ーーーー講義録始めーーーー
本講義は最終回となります。今回は、皆さんと共に、地域の総合博物館における情報メディアの在り方について学びます。実際の博物館を比較するという手法を通じ、比較という技法の意義や、研究によって蓄積された情報をさまざまな工夫で発信する取り組みの重要性が印象に残りました。情報を的確に伝えることが、博物館というメディア本来の役割であると再認識するとともに、博物館が情報伝達の媒体として非常に重要なキーワードであり、その役割は今後ますます拡大していくと考えています。
現地レポート:滋賀県立琵琶湖博物館
今回は、私が滋賀県立琵琶湖博物館(草津市)を訪問し、その展示内容についてご紹介します。
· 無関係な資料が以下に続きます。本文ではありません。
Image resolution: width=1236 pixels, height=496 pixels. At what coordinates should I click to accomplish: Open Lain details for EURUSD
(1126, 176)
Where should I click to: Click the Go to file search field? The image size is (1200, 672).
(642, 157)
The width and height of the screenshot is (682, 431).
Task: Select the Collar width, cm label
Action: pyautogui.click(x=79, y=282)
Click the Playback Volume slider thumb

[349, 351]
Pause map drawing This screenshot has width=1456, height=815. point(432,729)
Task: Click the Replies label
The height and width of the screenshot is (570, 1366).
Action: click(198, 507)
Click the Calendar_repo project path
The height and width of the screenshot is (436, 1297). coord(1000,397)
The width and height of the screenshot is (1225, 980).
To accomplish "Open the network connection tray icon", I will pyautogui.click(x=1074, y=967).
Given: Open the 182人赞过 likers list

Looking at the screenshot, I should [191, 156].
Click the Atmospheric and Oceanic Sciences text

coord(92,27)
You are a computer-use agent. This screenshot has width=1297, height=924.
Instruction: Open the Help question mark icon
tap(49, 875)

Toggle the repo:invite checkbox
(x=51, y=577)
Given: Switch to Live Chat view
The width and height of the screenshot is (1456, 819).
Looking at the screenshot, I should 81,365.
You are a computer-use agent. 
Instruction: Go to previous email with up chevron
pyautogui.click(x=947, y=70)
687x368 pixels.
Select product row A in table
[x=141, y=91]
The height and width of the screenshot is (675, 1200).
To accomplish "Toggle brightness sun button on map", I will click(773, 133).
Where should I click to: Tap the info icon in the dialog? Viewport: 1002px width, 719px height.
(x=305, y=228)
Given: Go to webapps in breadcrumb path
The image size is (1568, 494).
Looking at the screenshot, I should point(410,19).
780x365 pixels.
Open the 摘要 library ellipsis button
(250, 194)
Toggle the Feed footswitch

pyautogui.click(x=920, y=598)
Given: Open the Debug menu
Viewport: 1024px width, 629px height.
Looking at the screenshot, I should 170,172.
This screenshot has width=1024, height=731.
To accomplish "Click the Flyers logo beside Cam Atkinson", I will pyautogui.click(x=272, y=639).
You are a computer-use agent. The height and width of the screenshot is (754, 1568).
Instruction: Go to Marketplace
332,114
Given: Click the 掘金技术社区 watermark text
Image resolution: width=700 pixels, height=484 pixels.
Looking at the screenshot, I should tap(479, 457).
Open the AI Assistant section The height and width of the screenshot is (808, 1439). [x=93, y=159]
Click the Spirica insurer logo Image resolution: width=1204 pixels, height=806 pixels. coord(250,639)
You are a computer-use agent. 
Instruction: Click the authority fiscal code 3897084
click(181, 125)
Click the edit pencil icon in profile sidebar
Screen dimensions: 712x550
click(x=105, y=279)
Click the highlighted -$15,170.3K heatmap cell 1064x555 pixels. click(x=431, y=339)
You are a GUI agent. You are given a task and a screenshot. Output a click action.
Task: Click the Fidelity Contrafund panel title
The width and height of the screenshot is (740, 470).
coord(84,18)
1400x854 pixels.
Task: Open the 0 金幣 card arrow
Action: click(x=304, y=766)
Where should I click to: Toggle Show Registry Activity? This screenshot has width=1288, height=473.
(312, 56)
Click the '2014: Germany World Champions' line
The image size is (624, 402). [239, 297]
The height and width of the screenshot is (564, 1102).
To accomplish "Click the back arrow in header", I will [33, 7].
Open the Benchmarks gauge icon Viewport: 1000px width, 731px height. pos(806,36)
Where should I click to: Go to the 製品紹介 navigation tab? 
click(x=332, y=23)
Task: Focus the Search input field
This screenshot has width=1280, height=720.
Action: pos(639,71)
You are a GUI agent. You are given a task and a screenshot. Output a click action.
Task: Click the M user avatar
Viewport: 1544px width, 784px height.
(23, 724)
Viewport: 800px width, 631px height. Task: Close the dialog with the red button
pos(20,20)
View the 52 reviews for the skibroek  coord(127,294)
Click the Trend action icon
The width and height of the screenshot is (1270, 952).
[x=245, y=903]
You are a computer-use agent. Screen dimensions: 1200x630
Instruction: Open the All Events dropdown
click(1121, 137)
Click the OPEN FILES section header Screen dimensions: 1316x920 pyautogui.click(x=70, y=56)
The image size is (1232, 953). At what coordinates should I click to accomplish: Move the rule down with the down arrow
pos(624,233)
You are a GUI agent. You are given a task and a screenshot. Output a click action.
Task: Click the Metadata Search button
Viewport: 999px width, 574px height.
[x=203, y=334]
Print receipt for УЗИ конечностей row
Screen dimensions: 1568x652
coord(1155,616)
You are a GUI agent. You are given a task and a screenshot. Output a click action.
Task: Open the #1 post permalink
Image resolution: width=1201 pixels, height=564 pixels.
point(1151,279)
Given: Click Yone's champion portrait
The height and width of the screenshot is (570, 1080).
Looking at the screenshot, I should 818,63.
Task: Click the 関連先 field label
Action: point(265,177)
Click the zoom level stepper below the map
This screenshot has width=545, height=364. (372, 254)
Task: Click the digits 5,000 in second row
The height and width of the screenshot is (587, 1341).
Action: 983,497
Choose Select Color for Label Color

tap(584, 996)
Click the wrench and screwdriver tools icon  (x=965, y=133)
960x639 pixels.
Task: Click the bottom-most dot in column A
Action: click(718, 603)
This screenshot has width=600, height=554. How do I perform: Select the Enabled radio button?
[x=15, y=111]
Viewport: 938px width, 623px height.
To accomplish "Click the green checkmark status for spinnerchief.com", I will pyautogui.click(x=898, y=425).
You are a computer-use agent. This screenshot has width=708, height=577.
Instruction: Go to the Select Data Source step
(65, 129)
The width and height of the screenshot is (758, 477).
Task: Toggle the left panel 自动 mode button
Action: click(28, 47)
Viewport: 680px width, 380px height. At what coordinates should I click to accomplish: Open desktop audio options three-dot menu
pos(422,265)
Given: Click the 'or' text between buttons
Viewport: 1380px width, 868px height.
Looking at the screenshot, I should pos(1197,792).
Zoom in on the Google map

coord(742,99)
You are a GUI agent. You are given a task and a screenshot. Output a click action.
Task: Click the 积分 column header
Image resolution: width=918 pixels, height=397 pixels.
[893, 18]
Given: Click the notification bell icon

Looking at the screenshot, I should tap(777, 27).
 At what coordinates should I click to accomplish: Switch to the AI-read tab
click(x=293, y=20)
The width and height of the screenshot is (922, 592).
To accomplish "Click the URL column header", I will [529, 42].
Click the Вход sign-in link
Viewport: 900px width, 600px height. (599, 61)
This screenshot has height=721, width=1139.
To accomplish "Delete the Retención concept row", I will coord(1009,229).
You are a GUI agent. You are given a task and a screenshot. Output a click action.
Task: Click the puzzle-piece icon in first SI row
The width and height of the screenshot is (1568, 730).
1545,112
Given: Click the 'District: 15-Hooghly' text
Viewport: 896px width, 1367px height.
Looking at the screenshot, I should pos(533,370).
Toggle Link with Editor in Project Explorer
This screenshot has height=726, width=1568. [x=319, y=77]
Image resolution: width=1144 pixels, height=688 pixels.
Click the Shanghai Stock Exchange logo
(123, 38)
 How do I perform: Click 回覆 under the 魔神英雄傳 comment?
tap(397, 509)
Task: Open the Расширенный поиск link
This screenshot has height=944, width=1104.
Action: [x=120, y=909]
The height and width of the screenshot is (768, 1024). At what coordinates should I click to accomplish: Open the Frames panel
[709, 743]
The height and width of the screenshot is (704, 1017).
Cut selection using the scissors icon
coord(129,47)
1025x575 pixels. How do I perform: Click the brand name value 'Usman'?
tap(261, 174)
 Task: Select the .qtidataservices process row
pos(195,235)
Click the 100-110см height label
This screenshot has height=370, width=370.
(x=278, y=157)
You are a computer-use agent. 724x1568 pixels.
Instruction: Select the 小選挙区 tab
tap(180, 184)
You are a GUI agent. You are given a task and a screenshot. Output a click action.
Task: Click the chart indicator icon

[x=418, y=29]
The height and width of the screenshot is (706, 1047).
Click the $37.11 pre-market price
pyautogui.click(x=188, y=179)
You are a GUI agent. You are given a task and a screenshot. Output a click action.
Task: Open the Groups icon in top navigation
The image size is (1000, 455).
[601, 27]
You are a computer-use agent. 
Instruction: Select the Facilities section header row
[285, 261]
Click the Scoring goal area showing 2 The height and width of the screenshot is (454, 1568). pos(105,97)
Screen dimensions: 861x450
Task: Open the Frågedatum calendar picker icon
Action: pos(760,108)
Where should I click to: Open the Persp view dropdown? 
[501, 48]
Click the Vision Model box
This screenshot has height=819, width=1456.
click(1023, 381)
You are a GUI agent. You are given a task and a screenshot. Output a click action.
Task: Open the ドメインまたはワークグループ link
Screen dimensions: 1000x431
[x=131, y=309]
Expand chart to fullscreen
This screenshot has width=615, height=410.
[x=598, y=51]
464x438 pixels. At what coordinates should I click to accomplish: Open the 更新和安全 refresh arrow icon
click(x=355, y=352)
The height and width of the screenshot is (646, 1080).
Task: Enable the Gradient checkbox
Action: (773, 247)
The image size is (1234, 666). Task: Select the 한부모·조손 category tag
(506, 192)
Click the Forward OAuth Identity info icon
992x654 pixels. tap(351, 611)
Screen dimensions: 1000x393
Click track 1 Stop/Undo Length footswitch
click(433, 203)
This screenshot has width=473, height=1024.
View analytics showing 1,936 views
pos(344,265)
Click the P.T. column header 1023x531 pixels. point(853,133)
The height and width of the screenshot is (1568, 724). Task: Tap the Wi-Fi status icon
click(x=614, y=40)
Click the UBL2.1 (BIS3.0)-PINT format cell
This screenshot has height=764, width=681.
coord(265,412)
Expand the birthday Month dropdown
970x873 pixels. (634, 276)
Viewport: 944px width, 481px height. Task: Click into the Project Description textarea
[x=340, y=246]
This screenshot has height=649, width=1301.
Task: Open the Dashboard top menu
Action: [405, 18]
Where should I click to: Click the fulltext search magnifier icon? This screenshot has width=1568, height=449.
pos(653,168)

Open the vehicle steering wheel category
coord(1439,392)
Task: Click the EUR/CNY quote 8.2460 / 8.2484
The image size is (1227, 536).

館内からは琵琶湖が望め、その景観は圧巻です。本日は、博物館の高橋さんに現地の展示内容についてお話を伺いました。
高橋さん(インタビュー対象)によると、当館では1996年以降、琵琶湖と人との関わりを示す展示や、現代の琵琶湖の自然環境と人々の暮らしを解説する展示が行われています。また、展示の一環として「ディスカバリールーム」や屋外の森なども設けられており、来館者が実際に体験しながら学べる工夫が施されています。
具体的な展示内容としては、琵琶湖の水辺環境や、湖の深さ、また川の上流・中流・下流に生息する魚類の展示があります。さらに、琵琶湖固有の種も展示されており、他地域では見られない独自の生物多様性が紹介されています。興味深い点として、琵琶湖の展示エリアでは、世界各地の古代湖も紹介され、琵琶湖の生態系と比較することで、その独自性を際立たせる工夫がなされています。また、生態系を支える小さなプランクトン類の展示も行われており、これらの展示は非常にユニークな試みとして評価されています。